En uno de sus narraciones publicadas después de la matanza, un teósofo pacifista, y
probablemente el mayor narrador salvadoreño de todos los tiempos, conocido como
Salarrué, cuenta la historia de una familia indígena que va siendo acorralada por las
tropas del gobierno.
El cuento se titula El espantajo. Lo que Salarrué escribe no es muy distinto de lo que la
tradición oral ha hecho llegar hasta nuestros días: la Guardia batía sin misericordia los
cantones y los escondrijos montañeros. Lalo Chután, el personaje central del cuento,
sólo se salva de la matancinga simulando ser un espantajo. Aferrado a la cruz lo
encuentran los guardias, quienes creyéndolo un muñeco, un poco asustados, le disparan
sin conseguir pegarle. Al retirarse, uno de los uniformados le atraviesa el costado de un
bayonetazo.
El cuento es una metáfora apropiada para comprender la condición del indígena en la
sociedad que surge tras la matanza: el indígena sólo puede salvarse de la furia ladina en
la medida en que se invisibilice humanamente. Este castigo sigue vigente hasta nuestros
días.
Finalmente, está la novela de Edwin Ernesto Ayala, publicada apenas hace un año,
titulada Las copas del castigo. Cuenta la historia de un prominente empresario que es
secuestrado en el momento que se produce una negociación entre el gobierno y la
insurgencia armada salvadoreña. La noticia del secuestro llega hasta la mesa de
negociaciones, lo que empuja a su vez una serie de circunstancias que desnuda la
descomposición moral de uno y otro bando.

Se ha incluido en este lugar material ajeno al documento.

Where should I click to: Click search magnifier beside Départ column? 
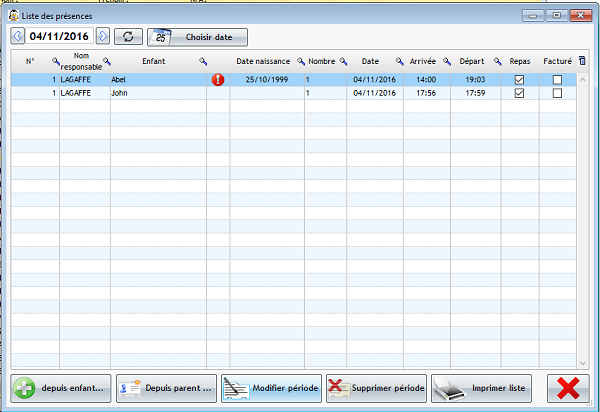pos(497,62)
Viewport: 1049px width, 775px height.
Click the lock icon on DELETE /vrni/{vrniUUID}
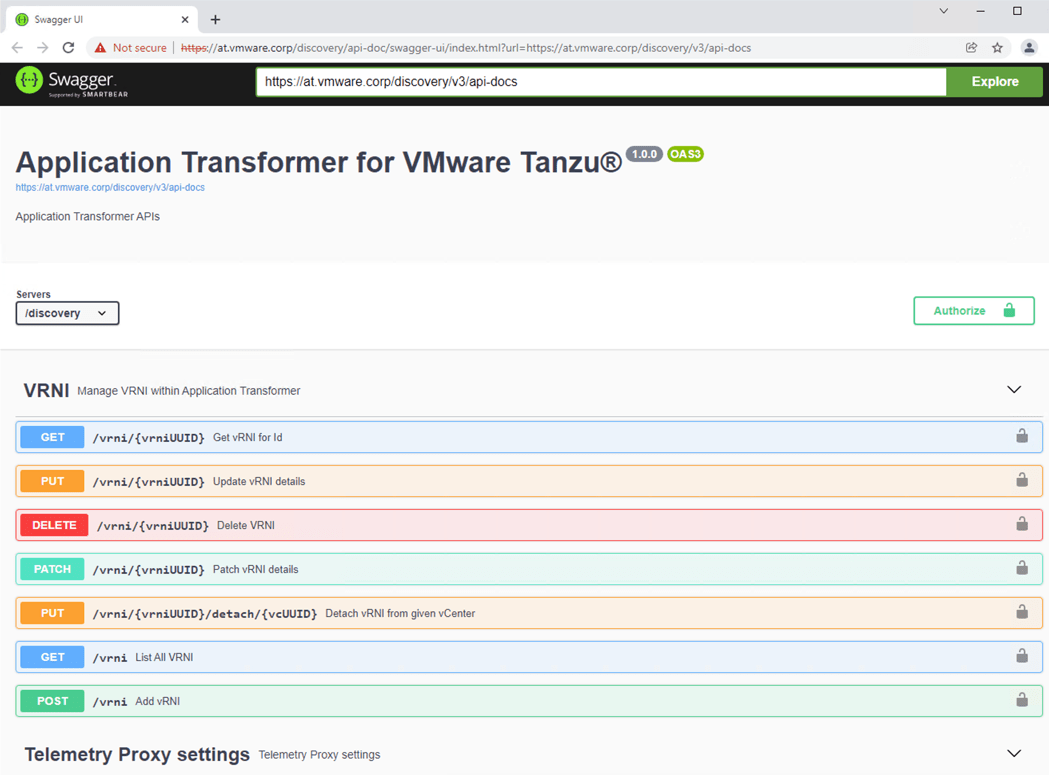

La novela comienza con la descripción de la condición descarnada en la que se
encuentra el secuestrado. “Las ratas fueron las primeras en hablar. Hasta esa presumida
madrugada no sabía que podían hacerlo... La pregunta era, por dónde habían entrado,
porque eran dos, negra y peludas, como conejos monteses pero con las coletas largas y
delgadas. No las vio en el primer contacto, ni las verías nunca; todo fue el escuchar del
desplazamiento silencioso, las pezuñas arañando y luego los colmillos autodestruyendo
su propio crecimiento, muy cerca, a unos centímetros de su cabeza, y se le cruzó otra
pregunta de menor sentido, estaremos en semana santa?”.
A saltos por la historia de nuestro país, si juzgamos por lo que algunos de sus espíritus
más sensibles han escrito, la violencia parece haber tenido un lugar privilegiado en
nuestra cultura. Esta afirmación no entraña un juicio moral, es solamente un esfuerzo de
comprensión sobre las leyes de facto que rigen en este remoto lugar del universo.